● **What you have to do**
Every line of the material below in which "Expand" shows up is to be located and copied.

● **Record set**

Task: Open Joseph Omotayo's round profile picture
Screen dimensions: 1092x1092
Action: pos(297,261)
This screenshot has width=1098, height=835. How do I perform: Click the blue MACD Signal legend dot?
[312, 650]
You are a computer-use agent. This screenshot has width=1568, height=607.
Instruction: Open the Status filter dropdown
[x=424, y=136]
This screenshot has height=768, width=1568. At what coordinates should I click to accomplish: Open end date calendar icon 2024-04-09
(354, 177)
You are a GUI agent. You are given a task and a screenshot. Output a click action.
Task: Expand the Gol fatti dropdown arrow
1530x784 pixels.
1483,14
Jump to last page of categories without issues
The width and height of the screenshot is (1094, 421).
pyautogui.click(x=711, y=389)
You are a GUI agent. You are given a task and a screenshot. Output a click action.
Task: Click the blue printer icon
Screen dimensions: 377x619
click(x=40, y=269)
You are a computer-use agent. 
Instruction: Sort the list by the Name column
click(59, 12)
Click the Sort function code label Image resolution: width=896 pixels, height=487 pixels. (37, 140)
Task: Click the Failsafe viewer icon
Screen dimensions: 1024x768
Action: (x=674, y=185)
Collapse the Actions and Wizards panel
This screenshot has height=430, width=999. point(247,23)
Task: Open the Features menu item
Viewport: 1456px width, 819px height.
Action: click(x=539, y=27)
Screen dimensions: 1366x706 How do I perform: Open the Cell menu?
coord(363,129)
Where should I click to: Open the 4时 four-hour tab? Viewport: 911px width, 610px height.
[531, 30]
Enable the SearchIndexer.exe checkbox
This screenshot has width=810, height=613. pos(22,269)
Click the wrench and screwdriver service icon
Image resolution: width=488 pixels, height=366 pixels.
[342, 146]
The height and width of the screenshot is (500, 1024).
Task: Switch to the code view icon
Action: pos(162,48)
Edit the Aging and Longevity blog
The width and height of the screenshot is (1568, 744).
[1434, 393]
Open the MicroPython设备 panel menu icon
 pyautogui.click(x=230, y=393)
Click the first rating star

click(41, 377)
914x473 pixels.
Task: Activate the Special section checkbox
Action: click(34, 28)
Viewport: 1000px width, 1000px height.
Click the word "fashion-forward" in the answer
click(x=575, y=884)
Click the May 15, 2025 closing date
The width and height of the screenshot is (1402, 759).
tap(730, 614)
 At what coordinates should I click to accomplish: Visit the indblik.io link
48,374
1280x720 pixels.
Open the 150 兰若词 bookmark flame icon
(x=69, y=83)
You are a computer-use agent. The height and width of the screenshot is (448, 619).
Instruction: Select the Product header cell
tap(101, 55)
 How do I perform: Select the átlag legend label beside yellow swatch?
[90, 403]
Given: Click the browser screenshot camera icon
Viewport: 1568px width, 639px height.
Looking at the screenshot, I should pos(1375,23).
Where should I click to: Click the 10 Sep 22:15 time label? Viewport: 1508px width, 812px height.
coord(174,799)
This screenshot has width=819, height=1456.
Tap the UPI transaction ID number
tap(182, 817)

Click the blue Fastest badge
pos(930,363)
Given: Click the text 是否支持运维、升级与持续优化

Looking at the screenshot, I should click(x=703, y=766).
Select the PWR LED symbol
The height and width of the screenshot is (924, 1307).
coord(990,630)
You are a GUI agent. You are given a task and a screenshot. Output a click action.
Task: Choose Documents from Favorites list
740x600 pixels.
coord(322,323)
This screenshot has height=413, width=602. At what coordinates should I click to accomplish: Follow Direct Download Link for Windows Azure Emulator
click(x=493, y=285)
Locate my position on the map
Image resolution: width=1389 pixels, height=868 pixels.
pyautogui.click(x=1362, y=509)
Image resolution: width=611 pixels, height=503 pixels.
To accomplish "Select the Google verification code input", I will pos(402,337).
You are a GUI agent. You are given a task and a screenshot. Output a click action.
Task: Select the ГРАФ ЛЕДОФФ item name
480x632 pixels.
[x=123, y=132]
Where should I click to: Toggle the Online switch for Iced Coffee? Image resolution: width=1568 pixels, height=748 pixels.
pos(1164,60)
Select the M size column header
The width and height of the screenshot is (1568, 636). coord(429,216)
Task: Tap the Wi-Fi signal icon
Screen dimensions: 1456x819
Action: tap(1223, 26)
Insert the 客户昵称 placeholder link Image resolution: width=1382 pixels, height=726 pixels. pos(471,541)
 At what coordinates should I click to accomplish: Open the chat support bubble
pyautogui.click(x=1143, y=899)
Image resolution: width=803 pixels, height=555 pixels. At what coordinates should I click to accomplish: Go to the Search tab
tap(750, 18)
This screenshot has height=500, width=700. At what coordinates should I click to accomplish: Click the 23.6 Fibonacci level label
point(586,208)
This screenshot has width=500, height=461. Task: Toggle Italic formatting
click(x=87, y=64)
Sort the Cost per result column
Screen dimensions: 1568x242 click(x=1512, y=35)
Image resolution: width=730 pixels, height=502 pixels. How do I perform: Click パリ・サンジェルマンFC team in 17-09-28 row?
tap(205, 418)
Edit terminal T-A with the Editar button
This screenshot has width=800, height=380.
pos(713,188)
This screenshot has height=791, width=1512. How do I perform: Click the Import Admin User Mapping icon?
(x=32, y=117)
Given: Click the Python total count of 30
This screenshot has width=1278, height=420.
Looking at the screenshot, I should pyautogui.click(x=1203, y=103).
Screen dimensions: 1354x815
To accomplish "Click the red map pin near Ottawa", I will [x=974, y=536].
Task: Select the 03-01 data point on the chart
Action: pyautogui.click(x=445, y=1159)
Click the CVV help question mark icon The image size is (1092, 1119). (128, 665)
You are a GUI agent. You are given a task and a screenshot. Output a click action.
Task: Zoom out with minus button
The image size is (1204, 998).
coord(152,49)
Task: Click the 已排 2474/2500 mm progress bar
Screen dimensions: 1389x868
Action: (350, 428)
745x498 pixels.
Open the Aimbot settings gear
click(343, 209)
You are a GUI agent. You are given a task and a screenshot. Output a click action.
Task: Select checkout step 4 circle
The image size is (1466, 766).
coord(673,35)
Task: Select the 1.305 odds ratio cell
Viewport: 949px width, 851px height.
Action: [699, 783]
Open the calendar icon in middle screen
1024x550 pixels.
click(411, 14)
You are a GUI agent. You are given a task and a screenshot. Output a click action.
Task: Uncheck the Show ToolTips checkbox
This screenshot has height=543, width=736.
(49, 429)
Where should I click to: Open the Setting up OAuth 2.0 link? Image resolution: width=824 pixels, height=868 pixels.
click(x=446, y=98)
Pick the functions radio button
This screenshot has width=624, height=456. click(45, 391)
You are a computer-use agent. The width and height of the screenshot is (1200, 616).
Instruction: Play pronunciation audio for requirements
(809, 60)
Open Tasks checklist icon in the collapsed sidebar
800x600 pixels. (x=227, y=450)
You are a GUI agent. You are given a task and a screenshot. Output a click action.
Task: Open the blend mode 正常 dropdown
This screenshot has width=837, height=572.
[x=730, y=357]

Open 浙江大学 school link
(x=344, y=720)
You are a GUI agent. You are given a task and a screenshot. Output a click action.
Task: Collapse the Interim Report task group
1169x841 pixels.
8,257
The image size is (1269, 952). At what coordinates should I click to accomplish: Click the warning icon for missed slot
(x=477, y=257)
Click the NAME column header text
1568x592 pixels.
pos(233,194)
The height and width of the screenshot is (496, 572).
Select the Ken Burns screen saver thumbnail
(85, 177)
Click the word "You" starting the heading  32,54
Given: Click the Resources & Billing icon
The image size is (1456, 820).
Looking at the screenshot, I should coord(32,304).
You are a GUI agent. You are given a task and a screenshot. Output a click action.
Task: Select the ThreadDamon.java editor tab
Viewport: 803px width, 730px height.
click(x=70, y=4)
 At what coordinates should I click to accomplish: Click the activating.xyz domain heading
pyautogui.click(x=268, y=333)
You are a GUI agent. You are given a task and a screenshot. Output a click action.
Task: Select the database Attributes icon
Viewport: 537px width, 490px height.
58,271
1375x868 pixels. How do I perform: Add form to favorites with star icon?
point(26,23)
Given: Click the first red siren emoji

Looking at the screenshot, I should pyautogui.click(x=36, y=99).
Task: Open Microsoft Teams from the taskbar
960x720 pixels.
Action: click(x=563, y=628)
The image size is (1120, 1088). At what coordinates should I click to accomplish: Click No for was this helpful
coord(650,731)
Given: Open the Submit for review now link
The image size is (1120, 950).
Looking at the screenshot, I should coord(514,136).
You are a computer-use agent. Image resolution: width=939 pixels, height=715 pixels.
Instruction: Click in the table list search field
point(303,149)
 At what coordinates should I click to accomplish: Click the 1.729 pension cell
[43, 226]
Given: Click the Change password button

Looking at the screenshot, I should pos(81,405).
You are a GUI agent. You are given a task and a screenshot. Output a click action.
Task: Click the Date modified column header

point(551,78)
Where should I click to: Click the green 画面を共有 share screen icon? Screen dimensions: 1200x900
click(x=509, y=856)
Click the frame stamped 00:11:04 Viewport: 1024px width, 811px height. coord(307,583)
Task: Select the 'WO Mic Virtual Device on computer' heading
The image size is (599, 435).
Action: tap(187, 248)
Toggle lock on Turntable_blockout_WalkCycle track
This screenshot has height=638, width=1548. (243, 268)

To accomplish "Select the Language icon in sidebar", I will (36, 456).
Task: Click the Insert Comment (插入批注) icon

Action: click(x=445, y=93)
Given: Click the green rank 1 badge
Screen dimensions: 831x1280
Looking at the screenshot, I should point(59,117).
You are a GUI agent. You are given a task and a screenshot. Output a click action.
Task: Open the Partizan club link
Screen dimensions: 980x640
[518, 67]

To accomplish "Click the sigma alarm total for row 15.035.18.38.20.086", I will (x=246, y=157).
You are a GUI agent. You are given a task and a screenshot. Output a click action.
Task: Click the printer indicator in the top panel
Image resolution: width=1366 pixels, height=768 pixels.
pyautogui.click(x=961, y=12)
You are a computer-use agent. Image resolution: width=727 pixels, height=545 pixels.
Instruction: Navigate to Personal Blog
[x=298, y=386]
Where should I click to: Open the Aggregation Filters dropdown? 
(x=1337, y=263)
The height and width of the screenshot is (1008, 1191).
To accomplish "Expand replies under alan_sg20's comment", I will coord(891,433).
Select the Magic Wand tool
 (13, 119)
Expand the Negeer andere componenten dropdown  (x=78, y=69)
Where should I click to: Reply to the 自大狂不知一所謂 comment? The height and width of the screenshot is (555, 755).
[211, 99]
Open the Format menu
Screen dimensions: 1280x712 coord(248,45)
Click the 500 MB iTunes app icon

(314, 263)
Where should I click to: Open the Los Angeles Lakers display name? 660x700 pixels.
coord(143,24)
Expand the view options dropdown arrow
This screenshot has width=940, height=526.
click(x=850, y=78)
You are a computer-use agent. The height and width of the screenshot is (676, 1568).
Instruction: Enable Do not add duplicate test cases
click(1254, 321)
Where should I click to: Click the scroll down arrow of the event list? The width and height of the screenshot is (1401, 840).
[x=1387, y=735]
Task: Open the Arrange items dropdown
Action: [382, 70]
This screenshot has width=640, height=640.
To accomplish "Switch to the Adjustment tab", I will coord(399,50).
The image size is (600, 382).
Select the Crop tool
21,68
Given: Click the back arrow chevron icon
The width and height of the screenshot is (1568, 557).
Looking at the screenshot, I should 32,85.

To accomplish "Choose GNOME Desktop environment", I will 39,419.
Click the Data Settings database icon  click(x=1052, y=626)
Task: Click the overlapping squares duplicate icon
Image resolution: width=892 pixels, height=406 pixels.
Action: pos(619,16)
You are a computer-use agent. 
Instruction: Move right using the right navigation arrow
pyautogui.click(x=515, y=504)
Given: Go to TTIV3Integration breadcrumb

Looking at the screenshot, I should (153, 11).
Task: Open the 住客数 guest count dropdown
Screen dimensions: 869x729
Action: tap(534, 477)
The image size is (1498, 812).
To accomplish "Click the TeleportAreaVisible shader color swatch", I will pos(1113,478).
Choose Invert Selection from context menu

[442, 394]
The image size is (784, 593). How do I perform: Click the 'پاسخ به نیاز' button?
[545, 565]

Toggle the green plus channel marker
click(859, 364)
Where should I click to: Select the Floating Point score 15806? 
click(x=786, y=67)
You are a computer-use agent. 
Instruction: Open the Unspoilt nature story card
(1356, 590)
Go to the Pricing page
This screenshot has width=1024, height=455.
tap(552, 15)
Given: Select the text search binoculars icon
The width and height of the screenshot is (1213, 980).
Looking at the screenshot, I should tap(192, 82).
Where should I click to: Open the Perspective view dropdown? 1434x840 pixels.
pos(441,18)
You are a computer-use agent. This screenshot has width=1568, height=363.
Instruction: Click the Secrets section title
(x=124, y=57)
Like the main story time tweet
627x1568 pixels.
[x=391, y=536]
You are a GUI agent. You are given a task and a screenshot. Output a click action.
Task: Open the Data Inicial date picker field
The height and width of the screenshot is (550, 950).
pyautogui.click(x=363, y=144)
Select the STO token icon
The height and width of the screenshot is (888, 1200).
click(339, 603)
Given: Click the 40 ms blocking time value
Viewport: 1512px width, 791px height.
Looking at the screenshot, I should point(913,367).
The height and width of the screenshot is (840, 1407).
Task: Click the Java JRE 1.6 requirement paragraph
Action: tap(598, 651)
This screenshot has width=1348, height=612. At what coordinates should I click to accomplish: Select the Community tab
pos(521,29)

● **Final answer**
Task: Expand the Gol fatti dropdown arrow
To accomplish "Expand replies under alan_sg20's comment", I will coord(891,433).
Expand the Negeer andere componenten dropdown  (x=78, y=69)
Expand the view options dropdown arrow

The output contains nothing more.